Was die Medien angeht, ist es wohl einfach so, dass sie ein größeres Zuschauerinteresse erzielen, wenn sie von einer guten Stimmung berichten als von keiner oder gar einer schlechten Stimmung. Die Stimmung in unserem Land ist zurzeit eh nicht die beste, da soll der Fußball doch bitte einen Kontrapunkt setzen. Zum Teil ist das auch so, aber eben nicht durchgängig und für alle. Mit Blick auf das Public Viewing wiederum scheint uns, dass es nicht so sehr ein Fußballereignis ist, sondern hauptsächlich ein geselliges Ereignis, für das der Fußball lediglich der Anlass ist. Beim Public Viewing sind viele Menschen anwesend, die die Gelegenheit nutzen, an einem ungewöhnlichen Sport-Ort im Freien eine gute Zeit gemeinsam mit anderen Menschen zu haben. Das sind dann eher Zuschauer als Fans, die auch eher Stimmungskonsumenten als Stimmungsproduzenten sind. Das heißt, sie warten darauf, dass was passiert, und dann machen sie kurzzeitig selber mit. Das ist für eine tolle Atmosphäre aber suboptimal, denn damit die entsteht, müssen schon alle von sich aus mitmachen. Deshalb ist unseres Erachtens auch die Stadionatmosphäre tendenziell eine andere als die Atmosphäre beim Public Viewing: In fast jedem Stadion gibt es Ultras, die unabhängig vom Spielverlauf für Stimmung sorgen, und diese Atmosphärenprofis fehlen bei den meisten Public Viewing.
Und abschließend die Frage: Ein Sommermärchen war das nach Einschätzung vieler Beobachter wohl nicht. Aber das zu erwarten, wäre vielleicht auch zu viel gewesen. Was hat beim Public Viewing gefehlt?
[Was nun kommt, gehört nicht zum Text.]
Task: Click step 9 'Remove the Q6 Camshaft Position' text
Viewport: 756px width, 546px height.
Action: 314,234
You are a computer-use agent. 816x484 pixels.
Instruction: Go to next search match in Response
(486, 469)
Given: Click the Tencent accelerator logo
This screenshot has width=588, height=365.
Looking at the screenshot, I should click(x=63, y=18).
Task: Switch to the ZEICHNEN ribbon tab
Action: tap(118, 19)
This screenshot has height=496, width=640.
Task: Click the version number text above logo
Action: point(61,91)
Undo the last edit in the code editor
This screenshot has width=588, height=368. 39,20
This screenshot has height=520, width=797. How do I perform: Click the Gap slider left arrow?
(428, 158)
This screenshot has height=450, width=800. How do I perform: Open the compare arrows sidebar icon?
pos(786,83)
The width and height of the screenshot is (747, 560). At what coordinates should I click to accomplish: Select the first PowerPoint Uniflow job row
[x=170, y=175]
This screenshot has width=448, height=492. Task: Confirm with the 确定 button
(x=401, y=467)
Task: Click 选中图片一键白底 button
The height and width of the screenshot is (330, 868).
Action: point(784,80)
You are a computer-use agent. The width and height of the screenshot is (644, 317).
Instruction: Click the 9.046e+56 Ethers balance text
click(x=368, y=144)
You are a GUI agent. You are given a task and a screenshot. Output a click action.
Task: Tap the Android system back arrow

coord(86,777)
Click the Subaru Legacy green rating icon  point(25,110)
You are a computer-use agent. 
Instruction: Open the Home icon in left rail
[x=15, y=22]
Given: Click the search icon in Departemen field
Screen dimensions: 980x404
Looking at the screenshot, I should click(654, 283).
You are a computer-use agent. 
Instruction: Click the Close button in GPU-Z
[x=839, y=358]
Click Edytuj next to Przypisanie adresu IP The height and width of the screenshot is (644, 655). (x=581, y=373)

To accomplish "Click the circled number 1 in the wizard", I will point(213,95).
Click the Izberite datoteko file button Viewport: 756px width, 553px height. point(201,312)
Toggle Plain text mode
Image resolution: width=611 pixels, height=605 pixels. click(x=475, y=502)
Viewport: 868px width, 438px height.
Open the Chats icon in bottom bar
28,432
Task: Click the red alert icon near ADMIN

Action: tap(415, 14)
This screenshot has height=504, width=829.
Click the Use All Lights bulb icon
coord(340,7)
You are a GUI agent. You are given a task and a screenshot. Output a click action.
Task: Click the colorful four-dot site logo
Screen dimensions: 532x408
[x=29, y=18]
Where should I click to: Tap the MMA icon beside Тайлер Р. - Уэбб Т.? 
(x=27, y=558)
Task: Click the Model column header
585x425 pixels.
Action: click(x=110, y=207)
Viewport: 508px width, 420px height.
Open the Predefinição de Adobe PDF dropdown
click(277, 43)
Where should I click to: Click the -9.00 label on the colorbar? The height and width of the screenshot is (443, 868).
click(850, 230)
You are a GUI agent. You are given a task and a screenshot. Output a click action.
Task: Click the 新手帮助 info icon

Ein Sommermärchen 2.0, wie es vielerorts hieß, war die EM 2024 ganz sicher nicht. Das war aus meiner Sicht auch eine vollkommen überzogene Erwartung. Wer wirklich glaubte, dass sich das 2006er-Sommermärchen wiederholen könnte, musste enttäuscht werden. 2006 war nicht nur das Wetter sommerlich märchenhaft, anders als in diesem Jahr, es war außerdem eine WM und keine EM, weshalb in Deutschland die „Welt zu Gast bei Freunden“ und nicht nur halb Europa zu Gast bei ihrem Nachbarn war, ohne das abwerten zu wollen, denn es hat Deutschland zweifelsfrei gutgetan, tanzende und singende Schotten, Niederländer, Türken, Georgier usw. im eigenen Land zu haben. Fußballerisch besteht der Unterschied zu 2006 darin, dass Deutschland damals ins Halbfinale kam und auf dem Weg dorthin drei dramatische Spiele (gegen Polen, Argentinien und Italien) hatte, während bei der EM dieses Jahr im Viertelfinale Schluss war. Und auch die Public Viewing waren 2006 ganz anders als heuer: Es gab viel weniger Bildschirme, eigentlich immer nur einen – in Frankfurt waren es dieses Jahr zehn! –, die Treffen vor Ort hatten eher Sit-in-Charakter, während es dieses Mal ein durch und durch kommerzielles Event war, und vor allem war 2006 so vieles überraschend, spontan und neu, wohingegen dieses Jahr eben die Erwartung herrschte, es müsste wieder so werden wie damals. Und das, obwohl doch jeder weiß, dass die spontanen Partys die besten sind.